Locate each line in the records below that contains the string "link", matching case exactly, and copy those lines out.
::: Material :::
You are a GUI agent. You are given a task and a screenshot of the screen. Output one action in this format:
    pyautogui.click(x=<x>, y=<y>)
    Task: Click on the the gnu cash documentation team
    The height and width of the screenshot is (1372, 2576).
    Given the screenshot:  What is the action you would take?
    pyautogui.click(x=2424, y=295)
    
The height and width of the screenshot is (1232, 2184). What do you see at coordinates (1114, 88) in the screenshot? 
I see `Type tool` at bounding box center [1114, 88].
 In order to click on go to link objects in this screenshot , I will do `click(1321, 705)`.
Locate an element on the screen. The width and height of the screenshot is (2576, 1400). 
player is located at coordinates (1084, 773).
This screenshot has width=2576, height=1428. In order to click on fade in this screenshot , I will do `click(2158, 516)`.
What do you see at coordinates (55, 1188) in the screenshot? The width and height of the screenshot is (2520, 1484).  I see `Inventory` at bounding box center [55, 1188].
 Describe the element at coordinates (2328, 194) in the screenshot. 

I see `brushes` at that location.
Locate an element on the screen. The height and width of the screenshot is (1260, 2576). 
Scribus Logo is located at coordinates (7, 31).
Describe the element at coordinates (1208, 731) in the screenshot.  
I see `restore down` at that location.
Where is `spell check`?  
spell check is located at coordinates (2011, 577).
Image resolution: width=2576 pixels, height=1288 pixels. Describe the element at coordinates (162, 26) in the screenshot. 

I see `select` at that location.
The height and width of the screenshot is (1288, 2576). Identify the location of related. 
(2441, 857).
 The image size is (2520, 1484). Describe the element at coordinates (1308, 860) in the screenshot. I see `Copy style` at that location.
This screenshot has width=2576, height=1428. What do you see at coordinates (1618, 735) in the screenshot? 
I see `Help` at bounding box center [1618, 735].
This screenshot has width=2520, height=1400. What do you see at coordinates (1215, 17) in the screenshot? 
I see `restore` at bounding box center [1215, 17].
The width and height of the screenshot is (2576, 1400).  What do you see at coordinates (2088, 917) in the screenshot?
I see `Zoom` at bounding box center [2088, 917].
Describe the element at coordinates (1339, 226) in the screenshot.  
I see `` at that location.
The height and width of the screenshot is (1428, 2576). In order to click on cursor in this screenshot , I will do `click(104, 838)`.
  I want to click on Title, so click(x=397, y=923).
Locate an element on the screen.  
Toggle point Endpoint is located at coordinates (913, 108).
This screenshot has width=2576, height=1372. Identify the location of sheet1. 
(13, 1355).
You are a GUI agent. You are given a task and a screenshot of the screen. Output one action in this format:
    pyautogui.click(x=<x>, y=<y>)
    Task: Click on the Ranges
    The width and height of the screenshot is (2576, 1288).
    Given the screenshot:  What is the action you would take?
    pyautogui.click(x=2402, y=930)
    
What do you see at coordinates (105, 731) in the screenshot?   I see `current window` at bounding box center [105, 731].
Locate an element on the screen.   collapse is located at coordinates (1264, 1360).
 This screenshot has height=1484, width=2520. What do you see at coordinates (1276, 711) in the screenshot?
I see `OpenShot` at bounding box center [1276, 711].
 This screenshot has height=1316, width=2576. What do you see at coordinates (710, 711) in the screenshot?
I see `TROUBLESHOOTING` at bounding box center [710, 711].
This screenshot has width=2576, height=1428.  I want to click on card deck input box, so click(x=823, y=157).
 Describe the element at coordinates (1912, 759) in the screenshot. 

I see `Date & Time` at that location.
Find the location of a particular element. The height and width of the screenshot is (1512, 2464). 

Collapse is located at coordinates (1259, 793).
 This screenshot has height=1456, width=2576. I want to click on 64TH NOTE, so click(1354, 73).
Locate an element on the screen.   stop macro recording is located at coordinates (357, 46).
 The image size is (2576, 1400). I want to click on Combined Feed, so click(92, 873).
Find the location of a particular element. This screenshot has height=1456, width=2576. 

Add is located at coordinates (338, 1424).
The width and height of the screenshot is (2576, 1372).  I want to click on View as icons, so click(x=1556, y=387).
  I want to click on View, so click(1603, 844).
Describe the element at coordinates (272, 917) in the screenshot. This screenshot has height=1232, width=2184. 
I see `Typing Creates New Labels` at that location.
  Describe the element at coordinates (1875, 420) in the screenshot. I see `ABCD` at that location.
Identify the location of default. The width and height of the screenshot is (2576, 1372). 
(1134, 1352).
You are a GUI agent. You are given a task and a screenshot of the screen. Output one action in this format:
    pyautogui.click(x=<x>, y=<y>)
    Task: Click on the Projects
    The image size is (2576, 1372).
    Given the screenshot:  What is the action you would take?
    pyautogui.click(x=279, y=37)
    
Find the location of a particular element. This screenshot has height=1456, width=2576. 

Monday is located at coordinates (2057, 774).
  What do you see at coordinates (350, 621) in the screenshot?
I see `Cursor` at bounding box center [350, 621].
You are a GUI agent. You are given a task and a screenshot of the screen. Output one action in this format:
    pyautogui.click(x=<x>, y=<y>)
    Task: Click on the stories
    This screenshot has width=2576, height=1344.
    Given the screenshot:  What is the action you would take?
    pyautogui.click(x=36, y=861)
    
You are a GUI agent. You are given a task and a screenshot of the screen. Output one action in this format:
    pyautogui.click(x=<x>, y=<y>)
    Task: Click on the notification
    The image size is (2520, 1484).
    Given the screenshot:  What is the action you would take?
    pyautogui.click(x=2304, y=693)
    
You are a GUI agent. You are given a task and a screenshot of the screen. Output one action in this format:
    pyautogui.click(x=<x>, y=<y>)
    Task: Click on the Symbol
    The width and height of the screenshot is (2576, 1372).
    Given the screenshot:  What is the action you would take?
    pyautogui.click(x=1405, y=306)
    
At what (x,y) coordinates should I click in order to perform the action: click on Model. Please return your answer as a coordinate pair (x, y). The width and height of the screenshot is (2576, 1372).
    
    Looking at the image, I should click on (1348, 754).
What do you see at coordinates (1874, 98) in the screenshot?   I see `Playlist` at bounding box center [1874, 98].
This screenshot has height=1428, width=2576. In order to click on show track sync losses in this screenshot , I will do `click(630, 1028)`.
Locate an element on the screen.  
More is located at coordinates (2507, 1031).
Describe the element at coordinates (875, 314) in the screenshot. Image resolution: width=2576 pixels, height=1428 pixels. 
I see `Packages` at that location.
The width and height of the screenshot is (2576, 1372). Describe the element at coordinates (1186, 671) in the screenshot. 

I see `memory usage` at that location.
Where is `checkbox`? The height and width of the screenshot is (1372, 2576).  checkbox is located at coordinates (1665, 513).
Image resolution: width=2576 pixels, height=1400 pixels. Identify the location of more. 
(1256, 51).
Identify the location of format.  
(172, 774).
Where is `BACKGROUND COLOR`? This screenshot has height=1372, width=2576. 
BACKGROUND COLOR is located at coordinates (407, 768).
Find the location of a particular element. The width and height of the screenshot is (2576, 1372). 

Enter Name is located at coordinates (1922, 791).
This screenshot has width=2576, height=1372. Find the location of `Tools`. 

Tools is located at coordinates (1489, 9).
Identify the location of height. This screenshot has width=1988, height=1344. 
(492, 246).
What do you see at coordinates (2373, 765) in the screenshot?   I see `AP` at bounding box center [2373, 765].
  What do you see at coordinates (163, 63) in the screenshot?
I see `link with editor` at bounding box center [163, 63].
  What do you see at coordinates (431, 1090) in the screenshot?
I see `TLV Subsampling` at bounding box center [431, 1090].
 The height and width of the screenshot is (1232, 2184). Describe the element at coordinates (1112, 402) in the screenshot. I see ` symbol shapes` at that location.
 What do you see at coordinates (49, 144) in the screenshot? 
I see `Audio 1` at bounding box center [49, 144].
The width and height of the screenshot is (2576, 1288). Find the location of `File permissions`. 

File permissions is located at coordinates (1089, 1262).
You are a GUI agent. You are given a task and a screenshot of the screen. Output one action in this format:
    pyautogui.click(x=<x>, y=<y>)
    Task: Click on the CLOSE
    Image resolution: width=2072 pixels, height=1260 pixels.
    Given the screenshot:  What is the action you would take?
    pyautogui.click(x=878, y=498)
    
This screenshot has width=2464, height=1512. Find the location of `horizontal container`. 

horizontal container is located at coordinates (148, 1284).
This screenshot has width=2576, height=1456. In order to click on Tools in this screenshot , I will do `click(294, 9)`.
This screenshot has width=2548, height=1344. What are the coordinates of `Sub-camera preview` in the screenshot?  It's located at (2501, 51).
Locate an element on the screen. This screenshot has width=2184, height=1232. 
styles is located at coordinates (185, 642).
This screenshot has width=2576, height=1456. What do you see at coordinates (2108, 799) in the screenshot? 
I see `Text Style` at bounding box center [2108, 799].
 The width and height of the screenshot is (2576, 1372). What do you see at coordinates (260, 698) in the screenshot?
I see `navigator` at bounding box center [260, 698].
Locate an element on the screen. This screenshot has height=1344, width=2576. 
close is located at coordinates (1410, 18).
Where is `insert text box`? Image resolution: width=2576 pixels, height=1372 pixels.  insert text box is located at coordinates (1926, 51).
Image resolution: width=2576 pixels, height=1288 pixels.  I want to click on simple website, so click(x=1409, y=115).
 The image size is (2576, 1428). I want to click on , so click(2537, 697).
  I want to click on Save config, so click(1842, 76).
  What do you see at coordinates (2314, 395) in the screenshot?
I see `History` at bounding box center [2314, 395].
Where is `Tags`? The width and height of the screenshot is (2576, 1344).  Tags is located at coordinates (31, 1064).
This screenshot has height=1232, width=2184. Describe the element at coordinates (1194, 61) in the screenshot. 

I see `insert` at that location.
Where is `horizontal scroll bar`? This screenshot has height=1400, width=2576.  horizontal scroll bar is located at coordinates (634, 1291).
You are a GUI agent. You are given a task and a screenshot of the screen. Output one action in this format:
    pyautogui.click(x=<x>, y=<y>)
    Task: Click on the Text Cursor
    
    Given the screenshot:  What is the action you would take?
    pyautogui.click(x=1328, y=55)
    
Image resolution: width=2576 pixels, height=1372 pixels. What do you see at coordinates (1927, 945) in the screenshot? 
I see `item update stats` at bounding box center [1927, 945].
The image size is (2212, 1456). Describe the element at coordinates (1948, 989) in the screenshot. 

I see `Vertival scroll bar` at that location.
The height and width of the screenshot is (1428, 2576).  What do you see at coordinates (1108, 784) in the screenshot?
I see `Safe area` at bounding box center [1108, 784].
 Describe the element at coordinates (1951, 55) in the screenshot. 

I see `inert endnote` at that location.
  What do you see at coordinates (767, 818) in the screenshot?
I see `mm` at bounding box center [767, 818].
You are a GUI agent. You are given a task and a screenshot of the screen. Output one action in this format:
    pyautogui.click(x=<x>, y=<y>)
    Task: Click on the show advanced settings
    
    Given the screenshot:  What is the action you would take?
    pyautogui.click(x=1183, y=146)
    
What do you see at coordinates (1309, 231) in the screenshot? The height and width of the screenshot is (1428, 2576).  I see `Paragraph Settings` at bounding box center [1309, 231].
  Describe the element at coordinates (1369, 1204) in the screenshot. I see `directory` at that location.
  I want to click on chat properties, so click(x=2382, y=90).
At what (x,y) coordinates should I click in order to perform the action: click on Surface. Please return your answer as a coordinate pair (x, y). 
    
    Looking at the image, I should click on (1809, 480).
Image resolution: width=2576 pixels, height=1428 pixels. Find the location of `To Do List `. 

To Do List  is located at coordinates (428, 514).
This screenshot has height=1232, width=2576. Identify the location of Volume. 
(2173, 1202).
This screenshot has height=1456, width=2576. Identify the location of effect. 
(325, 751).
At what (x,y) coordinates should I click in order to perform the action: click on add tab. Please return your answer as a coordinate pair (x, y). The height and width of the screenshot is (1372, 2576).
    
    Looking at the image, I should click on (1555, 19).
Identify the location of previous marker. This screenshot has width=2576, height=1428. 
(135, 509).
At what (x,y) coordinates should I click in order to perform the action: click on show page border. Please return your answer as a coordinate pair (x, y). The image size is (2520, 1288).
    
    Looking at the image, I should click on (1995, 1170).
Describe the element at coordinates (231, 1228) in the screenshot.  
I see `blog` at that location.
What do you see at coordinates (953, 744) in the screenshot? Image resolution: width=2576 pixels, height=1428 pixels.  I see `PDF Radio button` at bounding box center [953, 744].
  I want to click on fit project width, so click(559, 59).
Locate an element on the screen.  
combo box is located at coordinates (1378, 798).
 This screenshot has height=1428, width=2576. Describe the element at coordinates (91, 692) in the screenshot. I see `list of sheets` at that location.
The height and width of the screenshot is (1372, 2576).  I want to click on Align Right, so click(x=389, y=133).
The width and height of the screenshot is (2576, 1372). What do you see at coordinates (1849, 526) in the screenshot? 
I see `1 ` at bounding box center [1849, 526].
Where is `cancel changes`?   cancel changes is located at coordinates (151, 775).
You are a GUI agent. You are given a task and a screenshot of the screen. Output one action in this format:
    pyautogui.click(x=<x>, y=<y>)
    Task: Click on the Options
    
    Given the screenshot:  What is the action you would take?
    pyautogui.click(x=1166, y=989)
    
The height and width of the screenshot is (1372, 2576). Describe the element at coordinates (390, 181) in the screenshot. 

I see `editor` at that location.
:::
Correct response:
 In order to click on go to link objects in this screenshot , I will do `click(1321, 705)`.
I see `link with editor` at bounding box center [163, 63].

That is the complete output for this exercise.